• Problem details
Extend the text on dimethylbenzylamine below, starting right after its last sentence.

• Reading text
Dimethylbenzylamine is the organic compound with the formula C_{6}H_{5}CH_{2}N(CH_{3})_{2}. The molecule consists of a benzyl group, C_{6}H_{5}CH_{2}, attached to a dimethylamino functional group. It is a colorless liquid. It is used as a catalyst for the formation of polyurethane foams and epoxy resins.

==Synthesis==
N,N-Dimethylbenzylamine can be synthesized by the Eschweiler–Clarke reaction of benzylamine

==Reactions==
It undergoes directed ortho metalation with butyl lithium:

[C_{6}H_{5}CH_{2}N(CH_{3})_{2} + BuLi → 2-LiC_{6}H_{4}CH_{2}N(CH_{3})_{2}
LiC_{6}H_{4}CH_{2}N(CH_{3})_{2} + E^{+} → 2-EC_{6}H_{4}CH_{2}N(CH_{3})_{2}

Via these reactions, many derivatives are known with the formula 2-X-C_{6}H_{4}CH_{2}N(CH_{3})_{2} (E = SR, PR_{2}, etc.).

• Extracted material

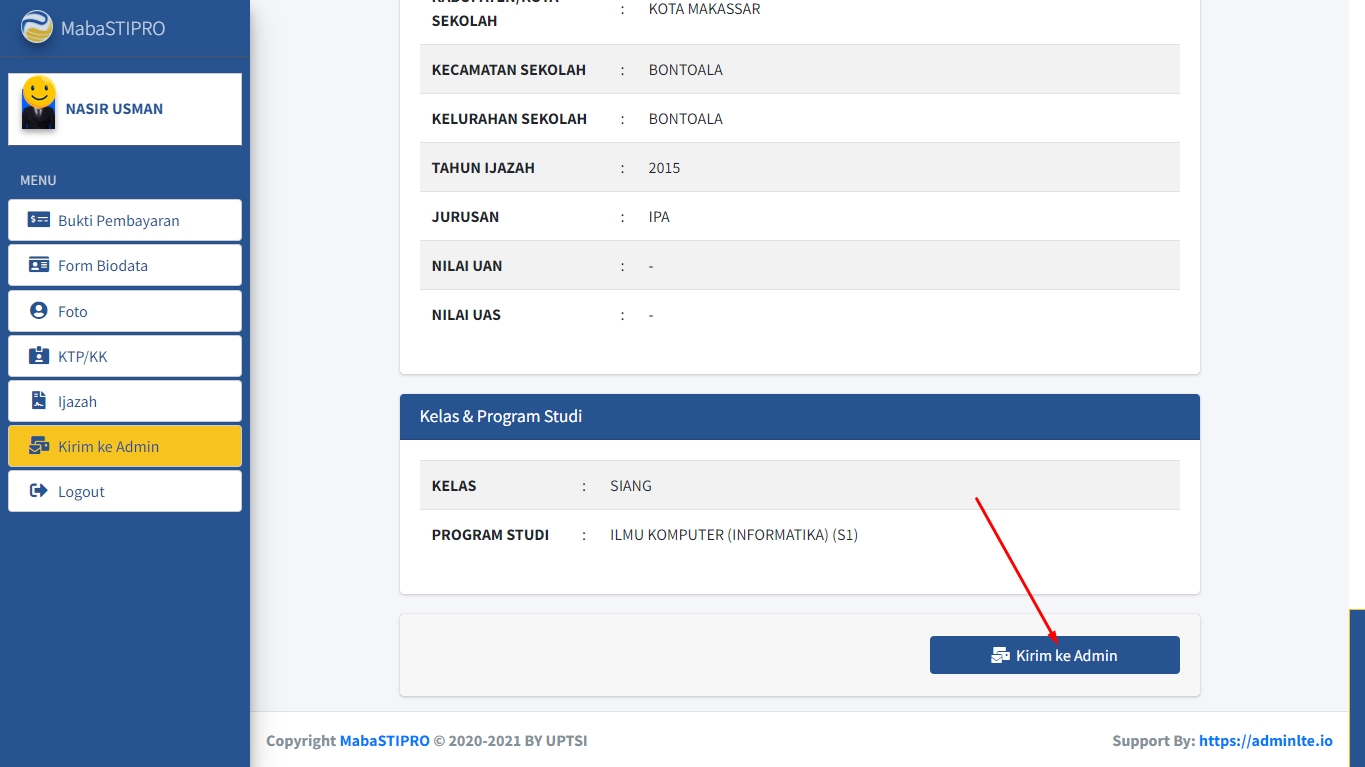
Task: Click the ID badge icon beside KTP/KK
Action: click(39, 356)
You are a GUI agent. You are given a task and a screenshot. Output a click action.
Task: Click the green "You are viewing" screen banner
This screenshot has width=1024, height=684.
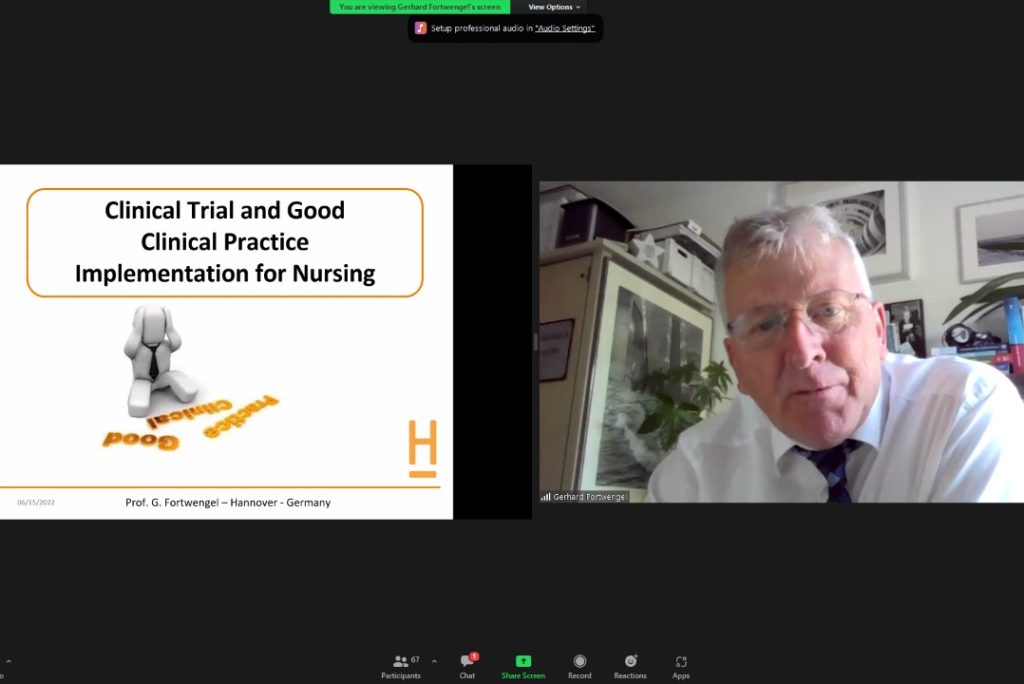419,7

• Exercise output
The amine is basic and undergoes quaternization with alkyl halides (e.g. hexyl bromide) to give quaternary ammonium salts:

[C_{6}H_{5}CH_{2}N(CH_{3})_{2} + RX → [C_{6}H_{5}CH_{2}N(CH_{3})_{2}R]^{+}X^{−}

Such salts are useful phase transfer catalysts.

==Uses==
As the molecule has tertiary amine functionality, two of the key uses are as an epoxy-amine cure enhancement catalyst and also as a polyurethane catalyst.